- **YOUR GOAL**: The stretch wanted below opens at the line containing "Open the claude-mem repository URL" and closes at the line containing "Task: Click the dipped bar near 2/3/25". Please return it exactly, with no other lines.

- **EXTRACTED INFORMATION**:
##########

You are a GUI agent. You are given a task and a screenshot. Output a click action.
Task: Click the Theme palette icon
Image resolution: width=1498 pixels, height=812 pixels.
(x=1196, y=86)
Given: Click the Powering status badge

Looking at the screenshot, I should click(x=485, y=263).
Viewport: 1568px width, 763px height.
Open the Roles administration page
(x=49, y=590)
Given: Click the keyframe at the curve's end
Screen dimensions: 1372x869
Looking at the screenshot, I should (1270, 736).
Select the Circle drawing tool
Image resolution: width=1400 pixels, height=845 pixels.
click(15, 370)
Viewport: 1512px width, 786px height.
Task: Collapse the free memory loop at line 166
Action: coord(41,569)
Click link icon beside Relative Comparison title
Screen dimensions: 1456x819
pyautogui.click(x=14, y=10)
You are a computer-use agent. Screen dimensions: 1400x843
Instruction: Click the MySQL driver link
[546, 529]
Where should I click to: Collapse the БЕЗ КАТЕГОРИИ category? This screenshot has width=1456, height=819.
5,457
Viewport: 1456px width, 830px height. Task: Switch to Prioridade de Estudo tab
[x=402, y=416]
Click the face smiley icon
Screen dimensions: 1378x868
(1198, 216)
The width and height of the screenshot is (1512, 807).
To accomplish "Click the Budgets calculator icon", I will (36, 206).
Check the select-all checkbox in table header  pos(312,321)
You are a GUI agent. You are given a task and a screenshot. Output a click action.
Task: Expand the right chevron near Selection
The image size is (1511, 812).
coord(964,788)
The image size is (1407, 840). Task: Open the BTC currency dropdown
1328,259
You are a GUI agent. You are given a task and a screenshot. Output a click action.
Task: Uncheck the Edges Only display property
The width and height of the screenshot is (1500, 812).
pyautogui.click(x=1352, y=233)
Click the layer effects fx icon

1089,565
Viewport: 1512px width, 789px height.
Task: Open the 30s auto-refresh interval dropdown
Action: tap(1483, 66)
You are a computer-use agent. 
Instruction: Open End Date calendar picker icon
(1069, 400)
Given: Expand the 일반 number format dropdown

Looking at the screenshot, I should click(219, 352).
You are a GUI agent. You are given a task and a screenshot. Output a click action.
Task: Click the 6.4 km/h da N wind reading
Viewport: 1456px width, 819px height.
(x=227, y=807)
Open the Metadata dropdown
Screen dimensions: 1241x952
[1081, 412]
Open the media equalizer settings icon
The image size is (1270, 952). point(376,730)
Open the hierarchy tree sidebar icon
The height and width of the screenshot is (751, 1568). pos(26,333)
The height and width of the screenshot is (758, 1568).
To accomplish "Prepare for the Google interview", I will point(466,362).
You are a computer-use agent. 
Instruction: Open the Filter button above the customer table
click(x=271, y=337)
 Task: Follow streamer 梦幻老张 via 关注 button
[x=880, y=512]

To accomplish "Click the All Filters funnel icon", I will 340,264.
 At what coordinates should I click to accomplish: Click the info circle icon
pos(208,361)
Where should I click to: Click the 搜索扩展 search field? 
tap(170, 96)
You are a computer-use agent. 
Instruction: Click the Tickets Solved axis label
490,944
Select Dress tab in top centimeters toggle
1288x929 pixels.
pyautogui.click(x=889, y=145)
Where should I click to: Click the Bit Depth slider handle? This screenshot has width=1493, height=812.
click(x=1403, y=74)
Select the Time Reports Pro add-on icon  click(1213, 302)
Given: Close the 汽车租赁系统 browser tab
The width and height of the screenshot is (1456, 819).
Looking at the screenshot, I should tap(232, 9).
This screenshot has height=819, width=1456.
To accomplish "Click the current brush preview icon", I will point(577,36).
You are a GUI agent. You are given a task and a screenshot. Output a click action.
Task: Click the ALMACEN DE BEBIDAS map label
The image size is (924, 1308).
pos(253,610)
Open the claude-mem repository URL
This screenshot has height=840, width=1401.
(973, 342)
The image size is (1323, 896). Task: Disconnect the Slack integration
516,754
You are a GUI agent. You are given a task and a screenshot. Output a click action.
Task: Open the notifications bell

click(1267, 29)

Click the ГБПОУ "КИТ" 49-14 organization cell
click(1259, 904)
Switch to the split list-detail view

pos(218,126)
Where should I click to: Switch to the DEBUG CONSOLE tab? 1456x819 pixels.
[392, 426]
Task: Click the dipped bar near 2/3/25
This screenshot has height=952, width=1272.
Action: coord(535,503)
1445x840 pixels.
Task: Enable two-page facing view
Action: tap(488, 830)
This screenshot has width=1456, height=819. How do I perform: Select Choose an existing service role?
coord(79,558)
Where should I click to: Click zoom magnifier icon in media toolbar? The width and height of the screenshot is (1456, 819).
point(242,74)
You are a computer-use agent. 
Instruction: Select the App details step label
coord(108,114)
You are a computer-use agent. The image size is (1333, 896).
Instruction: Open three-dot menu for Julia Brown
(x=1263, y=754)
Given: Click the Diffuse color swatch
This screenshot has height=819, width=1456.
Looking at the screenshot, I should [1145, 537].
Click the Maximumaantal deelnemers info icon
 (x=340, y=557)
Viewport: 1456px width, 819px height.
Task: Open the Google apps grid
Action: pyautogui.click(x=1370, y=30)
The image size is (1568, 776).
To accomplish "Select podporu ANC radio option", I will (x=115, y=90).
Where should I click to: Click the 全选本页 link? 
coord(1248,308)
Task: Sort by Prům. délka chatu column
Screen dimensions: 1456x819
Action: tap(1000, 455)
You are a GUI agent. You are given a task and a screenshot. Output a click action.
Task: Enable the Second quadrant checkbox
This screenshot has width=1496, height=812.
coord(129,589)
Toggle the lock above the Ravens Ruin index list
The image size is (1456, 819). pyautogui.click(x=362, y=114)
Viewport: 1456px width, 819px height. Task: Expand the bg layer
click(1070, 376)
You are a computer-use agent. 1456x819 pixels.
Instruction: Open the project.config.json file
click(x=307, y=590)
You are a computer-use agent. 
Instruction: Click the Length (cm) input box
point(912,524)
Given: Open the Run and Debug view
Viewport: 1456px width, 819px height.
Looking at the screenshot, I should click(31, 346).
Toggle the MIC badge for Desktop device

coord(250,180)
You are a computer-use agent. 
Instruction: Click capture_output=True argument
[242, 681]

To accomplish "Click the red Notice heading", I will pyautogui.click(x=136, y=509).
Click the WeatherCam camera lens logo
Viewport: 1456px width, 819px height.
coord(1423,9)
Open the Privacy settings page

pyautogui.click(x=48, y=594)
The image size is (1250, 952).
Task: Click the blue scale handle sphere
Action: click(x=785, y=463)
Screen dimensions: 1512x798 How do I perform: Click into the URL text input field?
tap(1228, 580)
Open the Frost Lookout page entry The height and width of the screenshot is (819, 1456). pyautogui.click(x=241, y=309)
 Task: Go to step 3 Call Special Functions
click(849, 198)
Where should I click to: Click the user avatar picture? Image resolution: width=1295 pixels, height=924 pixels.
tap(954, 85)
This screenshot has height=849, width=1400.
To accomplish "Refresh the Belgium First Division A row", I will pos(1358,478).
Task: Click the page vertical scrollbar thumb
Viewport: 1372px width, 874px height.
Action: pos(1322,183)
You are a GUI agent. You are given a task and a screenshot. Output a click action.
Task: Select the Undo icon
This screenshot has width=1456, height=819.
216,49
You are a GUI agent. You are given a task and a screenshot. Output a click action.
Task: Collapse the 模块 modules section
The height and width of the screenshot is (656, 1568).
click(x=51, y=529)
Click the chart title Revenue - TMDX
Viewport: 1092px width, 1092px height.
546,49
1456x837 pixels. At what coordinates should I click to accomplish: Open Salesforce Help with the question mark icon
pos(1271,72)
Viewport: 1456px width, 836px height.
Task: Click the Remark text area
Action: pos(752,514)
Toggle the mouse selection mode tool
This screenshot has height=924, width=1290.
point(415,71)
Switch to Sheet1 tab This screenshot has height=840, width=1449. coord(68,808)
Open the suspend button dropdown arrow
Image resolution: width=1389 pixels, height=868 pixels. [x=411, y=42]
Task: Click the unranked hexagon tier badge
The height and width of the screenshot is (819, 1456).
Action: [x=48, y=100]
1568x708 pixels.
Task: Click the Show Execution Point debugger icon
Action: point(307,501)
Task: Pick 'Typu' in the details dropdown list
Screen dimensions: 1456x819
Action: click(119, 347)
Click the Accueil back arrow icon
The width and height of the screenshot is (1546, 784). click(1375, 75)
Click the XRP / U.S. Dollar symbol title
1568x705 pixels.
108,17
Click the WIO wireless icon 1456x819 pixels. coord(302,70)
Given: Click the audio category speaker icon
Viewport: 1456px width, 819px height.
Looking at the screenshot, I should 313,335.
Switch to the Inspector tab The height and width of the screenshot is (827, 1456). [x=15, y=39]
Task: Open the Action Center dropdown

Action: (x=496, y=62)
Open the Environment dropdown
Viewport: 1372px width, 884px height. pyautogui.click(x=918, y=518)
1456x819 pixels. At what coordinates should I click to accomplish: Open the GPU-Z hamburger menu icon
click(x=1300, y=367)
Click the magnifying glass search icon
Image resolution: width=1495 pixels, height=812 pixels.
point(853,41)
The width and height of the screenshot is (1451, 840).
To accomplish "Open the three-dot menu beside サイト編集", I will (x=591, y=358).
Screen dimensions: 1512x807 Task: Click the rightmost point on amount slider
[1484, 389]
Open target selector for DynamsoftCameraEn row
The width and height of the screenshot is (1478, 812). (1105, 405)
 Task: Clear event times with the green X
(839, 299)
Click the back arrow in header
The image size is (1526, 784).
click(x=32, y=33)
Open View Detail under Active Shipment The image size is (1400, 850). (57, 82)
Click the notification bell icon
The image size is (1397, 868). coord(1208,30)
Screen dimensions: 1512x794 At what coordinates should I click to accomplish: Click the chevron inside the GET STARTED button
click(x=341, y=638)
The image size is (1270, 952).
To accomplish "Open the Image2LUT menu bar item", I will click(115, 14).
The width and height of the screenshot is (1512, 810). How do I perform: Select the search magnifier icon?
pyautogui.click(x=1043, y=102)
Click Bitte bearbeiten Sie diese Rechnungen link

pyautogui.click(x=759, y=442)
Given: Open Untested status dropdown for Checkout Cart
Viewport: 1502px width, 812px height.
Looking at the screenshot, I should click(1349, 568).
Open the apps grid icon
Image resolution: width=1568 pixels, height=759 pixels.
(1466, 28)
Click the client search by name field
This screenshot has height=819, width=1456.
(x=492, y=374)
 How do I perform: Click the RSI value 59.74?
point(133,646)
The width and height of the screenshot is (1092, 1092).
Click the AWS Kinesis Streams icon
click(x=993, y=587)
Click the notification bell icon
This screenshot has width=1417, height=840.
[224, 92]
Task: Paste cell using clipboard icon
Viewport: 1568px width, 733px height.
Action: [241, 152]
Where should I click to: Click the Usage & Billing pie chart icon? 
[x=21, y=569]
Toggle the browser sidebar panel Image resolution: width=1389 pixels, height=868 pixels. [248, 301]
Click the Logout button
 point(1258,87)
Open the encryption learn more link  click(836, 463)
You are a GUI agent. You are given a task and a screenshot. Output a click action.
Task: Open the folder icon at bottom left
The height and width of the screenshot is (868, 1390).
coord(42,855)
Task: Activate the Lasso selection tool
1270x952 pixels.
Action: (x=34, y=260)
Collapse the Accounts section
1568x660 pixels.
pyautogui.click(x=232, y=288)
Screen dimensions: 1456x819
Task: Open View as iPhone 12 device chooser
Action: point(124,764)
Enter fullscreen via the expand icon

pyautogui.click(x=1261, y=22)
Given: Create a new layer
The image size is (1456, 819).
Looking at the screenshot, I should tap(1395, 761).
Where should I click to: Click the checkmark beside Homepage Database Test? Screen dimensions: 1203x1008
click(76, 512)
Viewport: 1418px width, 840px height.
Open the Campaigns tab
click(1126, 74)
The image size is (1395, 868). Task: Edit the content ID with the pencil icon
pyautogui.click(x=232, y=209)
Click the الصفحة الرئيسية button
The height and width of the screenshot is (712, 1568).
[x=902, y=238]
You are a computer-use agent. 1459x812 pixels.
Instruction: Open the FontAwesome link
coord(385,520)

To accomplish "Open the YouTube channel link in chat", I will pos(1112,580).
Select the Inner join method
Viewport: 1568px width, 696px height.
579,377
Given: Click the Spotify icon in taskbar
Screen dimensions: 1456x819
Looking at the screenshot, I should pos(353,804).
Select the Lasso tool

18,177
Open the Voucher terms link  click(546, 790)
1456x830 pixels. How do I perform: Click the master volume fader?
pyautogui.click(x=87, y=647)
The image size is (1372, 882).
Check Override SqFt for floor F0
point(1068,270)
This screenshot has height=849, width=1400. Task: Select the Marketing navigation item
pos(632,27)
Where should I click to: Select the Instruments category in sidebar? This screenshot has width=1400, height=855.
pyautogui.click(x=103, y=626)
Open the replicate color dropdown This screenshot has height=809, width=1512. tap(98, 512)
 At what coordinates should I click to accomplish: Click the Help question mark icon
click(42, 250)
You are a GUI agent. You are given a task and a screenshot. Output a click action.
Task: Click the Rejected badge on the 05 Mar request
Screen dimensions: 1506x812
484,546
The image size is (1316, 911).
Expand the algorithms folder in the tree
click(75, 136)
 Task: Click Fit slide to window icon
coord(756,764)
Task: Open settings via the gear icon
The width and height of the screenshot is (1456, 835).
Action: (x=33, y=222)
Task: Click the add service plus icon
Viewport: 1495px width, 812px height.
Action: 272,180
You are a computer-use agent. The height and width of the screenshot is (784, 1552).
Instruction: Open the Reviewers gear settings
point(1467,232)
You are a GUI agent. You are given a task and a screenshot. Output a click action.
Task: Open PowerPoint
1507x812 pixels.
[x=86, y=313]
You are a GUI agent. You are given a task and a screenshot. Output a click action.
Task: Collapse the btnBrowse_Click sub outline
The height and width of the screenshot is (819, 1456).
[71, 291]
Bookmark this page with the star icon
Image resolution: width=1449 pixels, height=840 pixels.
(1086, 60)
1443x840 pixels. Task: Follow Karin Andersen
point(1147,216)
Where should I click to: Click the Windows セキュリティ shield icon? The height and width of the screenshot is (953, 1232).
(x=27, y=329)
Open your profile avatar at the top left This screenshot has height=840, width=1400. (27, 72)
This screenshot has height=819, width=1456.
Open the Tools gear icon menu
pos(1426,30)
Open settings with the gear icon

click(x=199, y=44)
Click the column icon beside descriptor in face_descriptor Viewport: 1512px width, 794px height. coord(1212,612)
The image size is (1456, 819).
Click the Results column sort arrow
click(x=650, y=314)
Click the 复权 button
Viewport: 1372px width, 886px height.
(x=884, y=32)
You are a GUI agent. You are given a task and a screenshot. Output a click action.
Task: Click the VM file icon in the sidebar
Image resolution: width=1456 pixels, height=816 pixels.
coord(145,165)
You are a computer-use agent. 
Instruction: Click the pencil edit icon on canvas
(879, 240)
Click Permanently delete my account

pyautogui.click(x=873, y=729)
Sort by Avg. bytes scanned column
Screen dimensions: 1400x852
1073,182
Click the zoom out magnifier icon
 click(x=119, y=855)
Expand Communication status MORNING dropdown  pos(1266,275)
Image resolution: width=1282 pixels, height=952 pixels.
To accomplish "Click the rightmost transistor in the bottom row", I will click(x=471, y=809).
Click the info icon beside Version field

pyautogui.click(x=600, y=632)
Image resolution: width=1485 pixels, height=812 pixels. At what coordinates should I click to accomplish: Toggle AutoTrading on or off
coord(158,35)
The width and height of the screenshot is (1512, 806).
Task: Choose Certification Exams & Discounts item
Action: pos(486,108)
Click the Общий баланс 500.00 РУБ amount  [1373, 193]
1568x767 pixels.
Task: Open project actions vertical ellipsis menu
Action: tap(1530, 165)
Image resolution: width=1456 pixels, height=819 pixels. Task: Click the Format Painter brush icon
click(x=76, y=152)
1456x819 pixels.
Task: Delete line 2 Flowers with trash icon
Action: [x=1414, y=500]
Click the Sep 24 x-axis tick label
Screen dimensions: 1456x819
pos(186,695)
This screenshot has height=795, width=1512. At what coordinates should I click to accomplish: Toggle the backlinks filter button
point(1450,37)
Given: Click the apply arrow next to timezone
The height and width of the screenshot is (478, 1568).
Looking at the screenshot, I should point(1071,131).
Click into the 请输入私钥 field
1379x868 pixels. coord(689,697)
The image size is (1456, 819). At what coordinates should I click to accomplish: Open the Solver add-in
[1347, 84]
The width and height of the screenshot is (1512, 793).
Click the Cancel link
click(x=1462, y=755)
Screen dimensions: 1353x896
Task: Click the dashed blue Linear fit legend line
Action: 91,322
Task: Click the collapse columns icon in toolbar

##########

- **RESULT FOR THIS EXERCISE**:
Open the claude-mem repository URL
This screenshot has height=840, width=1401.
(973, 342)
The image size is (1323, 896). Task: Disconnect the Slack integration
516,754
You are a GUI agent. You are given a task and a screenshot. Output a click action.
Task: Open the notifications bell

click(1267, 29)

Click the ГБПОУ "КИТ" 49-14 organization cell
click(1259, 904)
Switch to the split list-detail view

pos(218,126)
Where should I click to: Switch to the DEBUG CONSOLE tab? 1456x819 pixels.
[392, 426]
Task: Click the dipped bar near 2/3/25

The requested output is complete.